OVERVIEW

The aim of the course is to present the basic concepts and methods for the analysis and design of controllers for multivariable linear time invariant systems (MIMO LTI systems) of interest within robotics applications. The models used in the course are mainly those based on state-space equations. Basic robot control allocation problems will be illustrated as well as motion control ones.

AIMS AND CONTENT

LEARNING OUTCOMES

The objective of the module is that of presenting the basic methodologies for the analysis and control of multivariable systems with particular emphasis on linear time invariant ones. The module will start with a review of the basic concepts relevant to (linear) systems in state space form. Stability and structural properties of state space multivariable dynamic systems will be addressed with particular emphasis on the linear time invariant case. Matrix pseudo inversion methods will be discussed with reference to robot inverse kinematics and control allocation problems. The module will end with the treatment of some specific topics concerning multivariable control methods as applied in robotics scenarios (eg. linear state space observers used for robot navigation or control allocation used for robot control).
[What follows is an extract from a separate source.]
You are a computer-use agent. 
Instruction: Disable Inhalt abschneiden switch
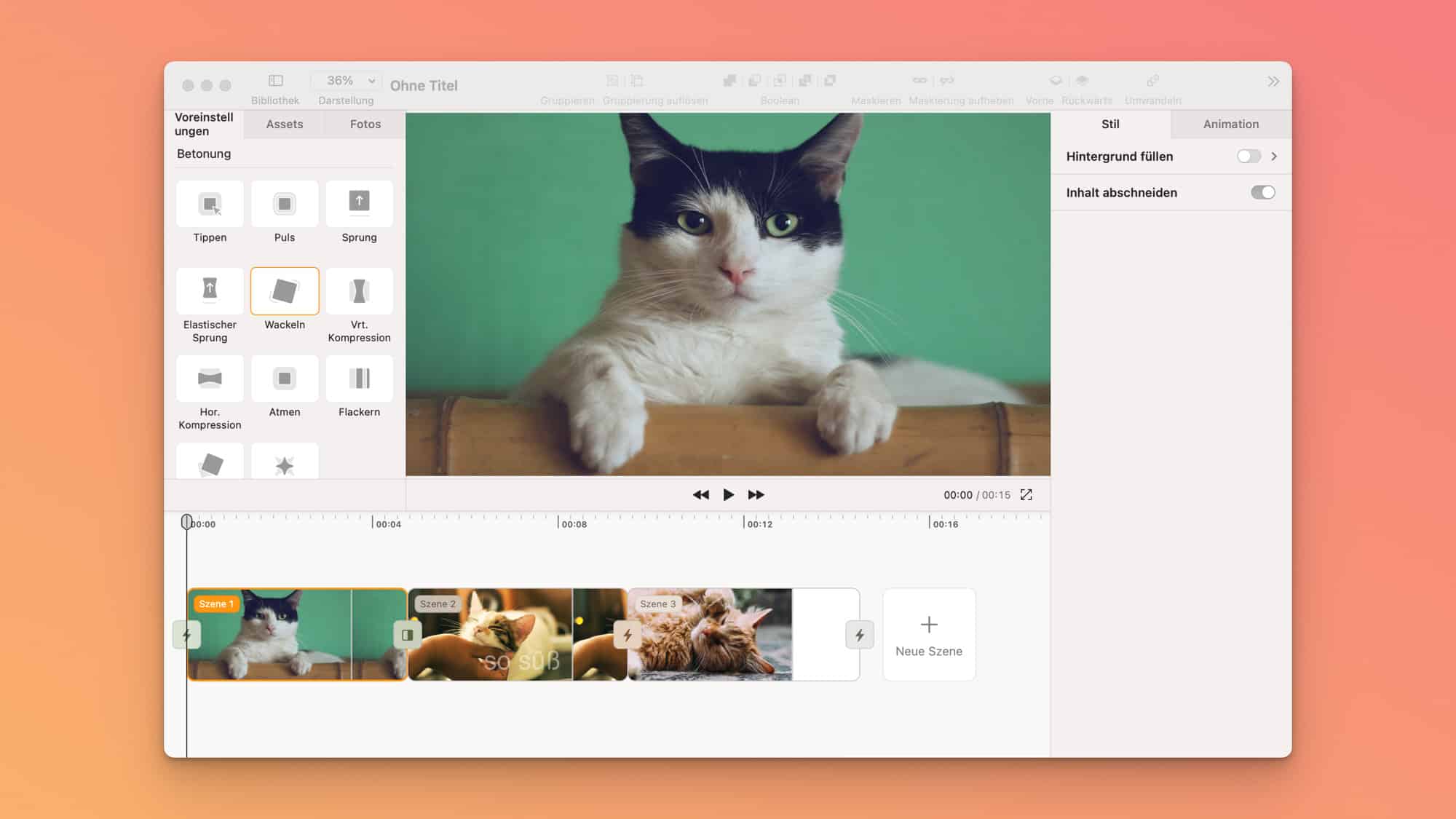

AIMS AND LEARNING OUTCOMES

Attendance of the lectures, active participation during the lab exercise hours (Matlab coding), and individual study will enable the student to:

a) Build and analyze linear time-invariant multivariable system models.

b) Linearize nonlinear multivariable dynamical system models.
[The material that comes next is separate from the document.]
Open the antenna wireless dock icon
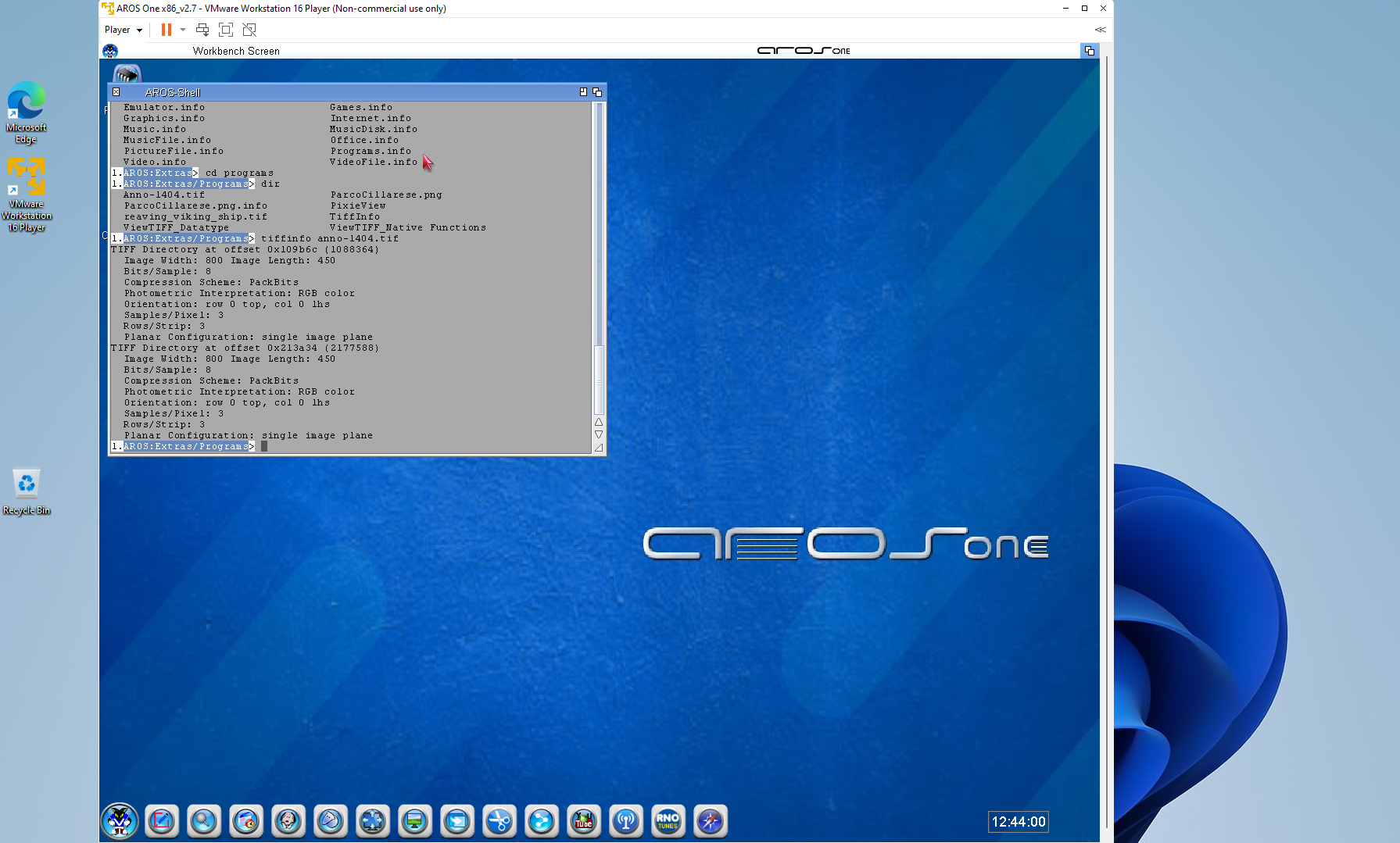 click(x=626, y=821)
c) Solve basic control allocation problems building on matrix pseudo inverse methods.

d) Design regulators for Multi Input Multi output Linear Time Invariant (MIMO LTI) systems in state space form capable of ensuring a certain closed-loop dynamics, even in the case in which the state of the system is not fully accessible.

PREREQUISITES

Fundamentals of Linear System Theory and Classical Control Theory.

TEACHING METHODS

The teaching consists of lectures, totaling about 30 hours, and a Matlab based  laboratory of about 10 hours for coding and simulating practical examples. The laboratory will be taught by the lecturer in charge of teaching, assisted by laboratory tutors. All laboratory activities will refer to topics and methods previously introduced during the lectures. In the practical part, students, divided into groups of two or three and with the support of lecturers and tutors, will have to code and simulate the systems on which the example focuses. At the end of each activity (preferably) or before the exam, students will have to submit a short report with the results obtained from the lab activity. These reports and the developed codes will be discussed during the exam. The organization and dates of the laboratory activities will be communicated directly by the lecturers at the beginning of class.

SYLLABUS/CONTENT

1) Basics on modeling and analysis of linear multivariable systems (continuous time).
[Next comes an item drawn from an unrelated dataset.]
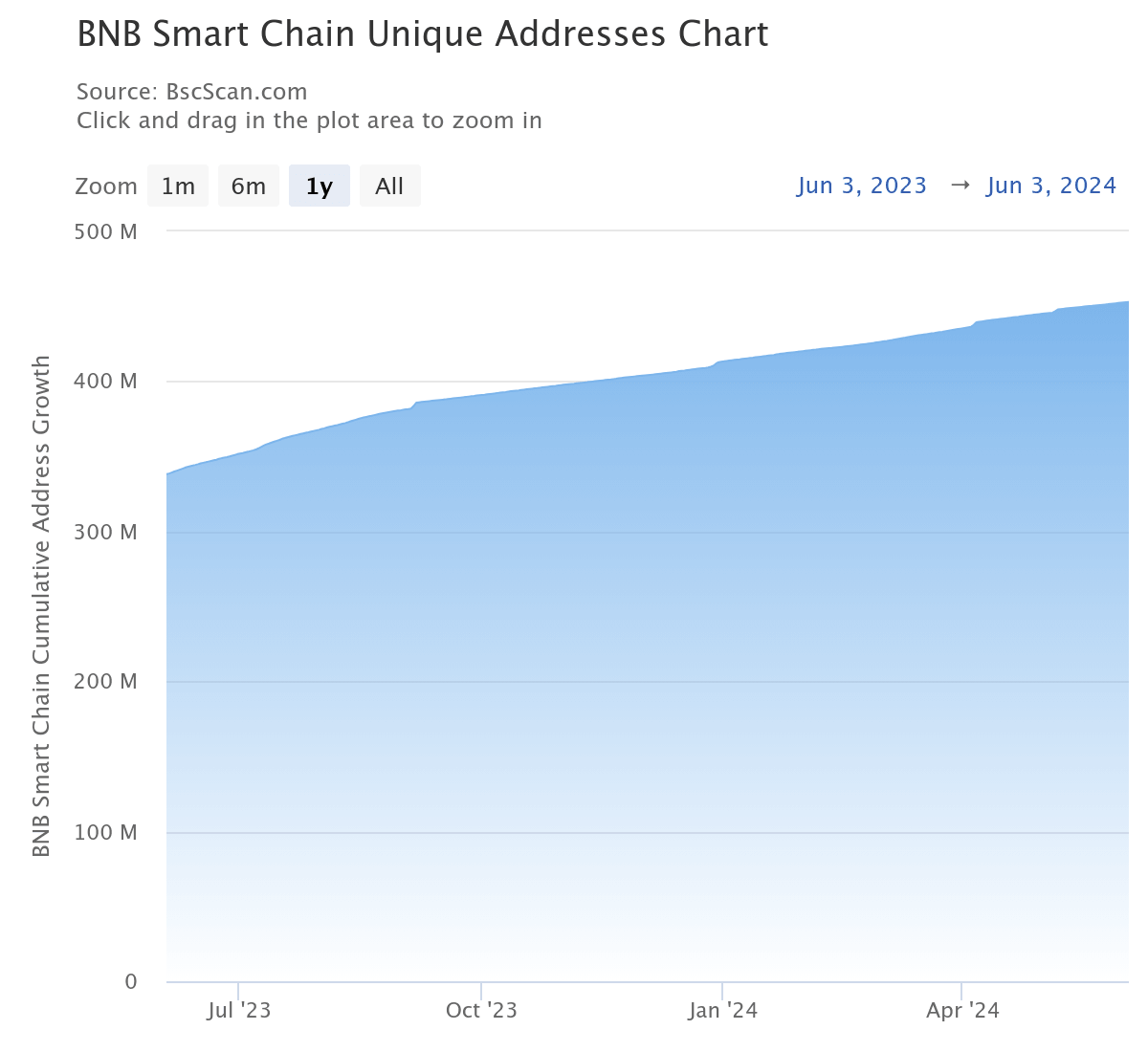Click the arrow between the date range
Viewport: 1148px width, 1052px height.
point(960,185)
2) Stability and structural properties of linear multivariable dynamic systems.

3) Matrix pseudo inversion methods for control allocation, inverse kinematics and motion control within robotics applications.

4) Pole assignment and state observers for linear multivariable time invariant dynamic systems.

5) Brief introduction to nonlinear dynamical systems and their properties.

6) Linearization of continuous time nonlinear multivariable systems along a nominal trajectory.

 Details of the syllabus might be subject to minor changes depending on students background and on the needed time to cover specific topics.

RECOMMENDED READING/BIBLIOGRAPHY

Papers and notes distributed by the lecturer;
H. Kwakernaak, R. Sivan - Linear Optimal Control Systems - Wiley 1972

TEACHERS AND EXAM BOARD

LESSONS

LESSONS START

Please refer to the official calendar of lessons of the Robotics Engineering Masters portal.

Class schedule

The timetable for this course is available here: Portale EasyAcademy

EXAMS

EXAM DESCRIPTION

Oral exam: students will be asked describe, explain and provide examples of multivariable systems properties illustrated during the course. Simple exercises will be discussed to highlight multivariable systems properties and to assess the students ability to analyses and solve practical cases. The lab exercises reports and codes developed by the students during the course will also be discussed during the exam. 
Students with learning disorders ("disturbi specifici di apprendimento", DSA) will be allowed to use specific modalities and supports that will be determined on a case-by-case basis in agreement with the delegate of the Engineering courses in the Committee for the Inclusion of Students with Disabilities. In particular, students who have valid certification of physical or learning disabilities on file with the University and who wish to discuss possible accommodations or other circumstances regarding lectures, coursework and exams, should speak both with the professor of the course  and with Professor Federico Scarpa (federico.scarpa@unige.it ), the Polytechnic School - Engineering's disability liaison.

ASSESSMENT METHODS

The oral exam will test the effective acquisition of basic knowledge of the multivariable systems properties addressed during the course. Open questions will allow the assessment of the ability to apply the knowledge on practical robotic examples using a clear and correct terminology. The student should be able to link and integrate knowledge learned during laboratory activities with that provided during the face-to-face lectures. Overall, the oral examination will aim to assess not only whether the student has achieved an adequate level of knowledge, but whether he or she has acquired the ability to critically analyze multivariable systems problems in robotics that will be posed during the exam.